* _Work task_
Exactly the lines from the one holding "You are a computer-use agent. Image" through the final line of the data are wanted, copied as written.

Segment Start: Data excerpts

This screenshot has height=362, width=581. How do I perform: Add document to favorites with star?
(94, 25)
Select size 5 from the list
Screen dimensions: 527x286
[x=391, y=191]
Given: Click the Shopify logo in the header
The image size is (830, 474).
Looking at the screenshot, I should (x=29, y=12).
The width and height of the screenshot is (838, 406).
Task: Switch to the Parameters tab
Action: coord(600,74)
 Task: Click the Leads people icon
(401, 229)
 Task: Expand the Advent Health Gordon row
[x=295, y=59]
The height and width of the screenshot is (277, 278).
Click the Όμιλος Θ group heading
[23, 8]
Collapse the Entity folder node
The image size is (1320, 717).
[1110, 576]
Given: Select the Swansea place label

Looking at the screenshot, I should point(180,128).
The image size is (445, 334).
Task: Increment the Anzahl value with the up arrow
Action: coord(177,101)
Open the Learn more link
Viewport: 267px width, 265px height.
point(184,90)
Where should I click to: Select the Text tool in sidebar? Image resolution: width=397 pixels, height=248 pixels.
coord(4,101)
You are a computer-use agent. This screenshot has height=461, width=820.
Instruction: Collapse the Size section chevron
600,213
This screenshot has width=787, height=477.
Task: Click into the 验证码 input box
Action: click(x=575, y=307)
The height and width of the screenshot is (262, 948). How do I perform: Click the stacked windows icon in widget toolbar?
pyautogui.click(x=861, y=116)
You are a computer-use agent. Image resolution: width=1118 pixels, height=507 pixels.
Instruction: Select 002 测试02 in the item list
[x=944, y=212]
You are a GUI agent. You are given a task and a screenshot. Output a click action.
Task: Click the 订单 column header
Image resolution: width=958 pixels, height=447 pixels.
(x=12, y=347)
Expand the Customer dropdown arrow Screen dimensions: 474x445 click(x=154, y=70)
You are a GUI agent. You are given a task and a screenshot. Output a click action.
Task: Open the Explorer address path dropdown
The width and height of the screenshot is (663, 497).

Segment End: Data excerpts

* _Your response_
You are a computer-use agent. Image resolution: width=1118 pixels, height=507 pixels.
Instruction: Select 002 测试02 in the item list
[x=944, y=212]
You are a GUI agent. You are given a task and a screenshot. Output a click action.
Task: Click the 订单 column header
Image resolution: width=958 pixels, height=447 pixels.
(x=12, y=347)
Expand the Customer dropdown arrow Screen dimensions: 474x445 click(x=154, y=70)
You are a GUI agent. You are given a task and a screenshot. Output a click action.
Task: Open the Explorer address path dropdown
The width and height of the screenshot is (663, 497).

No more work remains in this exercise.